Brus participated in Documenta 5 in Kassel in 1972 and was represented as an artist at Documenta 6 (1977) and Documenta 7 in 1982. From 1970 he began on his novel Irrwisch, which was underpinned by numerous drawings. Works emerged that he called picture poems which opened a new section in Brus's work, the fruit of which is the rich graphic and literary work of the 1970s and 1980s.

Brus was awarded the Grand Austrian State Prize in 1996. Most of his works are shocking and controversial. The Joanneum now houses a permanent gallery, called the Bruseum, featuring the work of Brus and fellow Viennese Actionists.

Brus was a columnist and illustrator for the Austrian monthly magazine Datum since summer 2005. He lived and worked in Graz and on the Canary Islands.

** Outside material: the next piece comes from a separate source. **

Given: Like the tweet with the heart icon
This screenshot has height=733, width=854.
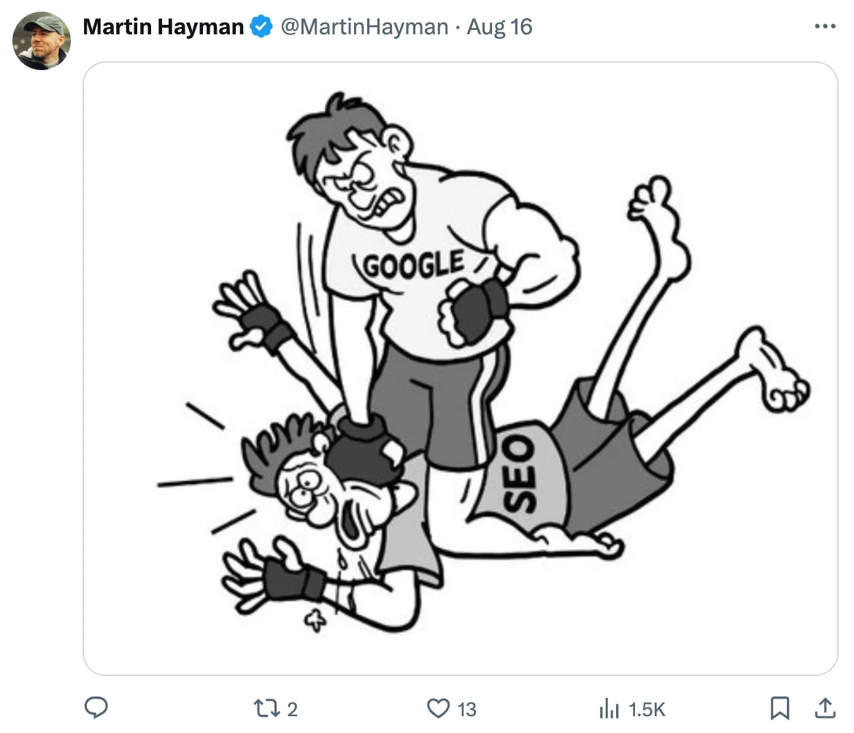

Kurt Flecker, then cultural advisor for Styria, laid the foundation stone for his own Brus Museum in 2008 with a collection purchase for the Neue Galerie Graz. The "BRUSEUM", which opened on 26 November 2011 at the new location of the Neue Galerie Graz in the Joanneumsviertel, is designed as a permanent high-profile exhibition space. It is dedicated to the preservation of central works of the artist.

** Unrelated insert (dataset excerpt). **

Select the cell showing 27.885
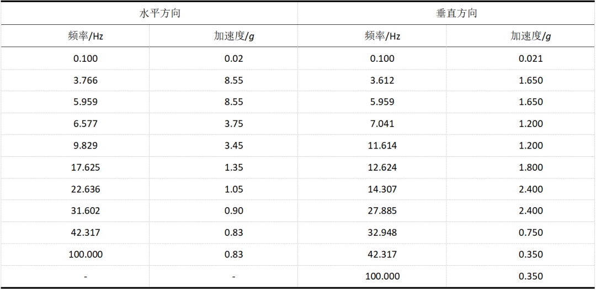click(x=382, y=211)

In 2010, Berlin-based art film home video company Edition Kröthenhayn released a boxset including a DVD containing his films (including, inter alia, 8/64: Ana – Aktion Brus, 10c/65: Brus wünscht euch seine Weihnachten, 10b/65: Silber – Aktion Brus, 10/65: Selbstverstümmelung, 16/67: 20. September, Die Blumen des Bösen, Strangulation, Psycho-Dramolett, Kunst und Revolution, Osmose, Einatmen – Ausatmen, Handlung, Zerreißprobe, Selbstbemalung, and Wiener Spaziergang), directed by, among others, Kurt Kren, Hans Christof Stenzel, Peter Gorsen, Ernst Schmidt Jr., Helmut Kronberger, Werner Schulz, and Otto Muehl, as well as by Brus himself and his wife Anni Brus, compiled and presented in a documentary format by Peter Kasperak, with a total running length of 82 minutes in a limited edition of a thousand hand-numbered copies under the title Körperanalysen: Aktionen 1964–1970. The DVD further features a 2004 52-minutes television documentary film about Brus called Schrecklich verletzlich – Günter Brus directed by Peter Kasperak, Anita Natmessnig, and Adam Wallisch as well as many slide shows of Actionism photography by Ludwig Hoffenreich and others. The boxset also sports a 100-pages book with photos and texts by Peter Weibel and Theo Altenberg.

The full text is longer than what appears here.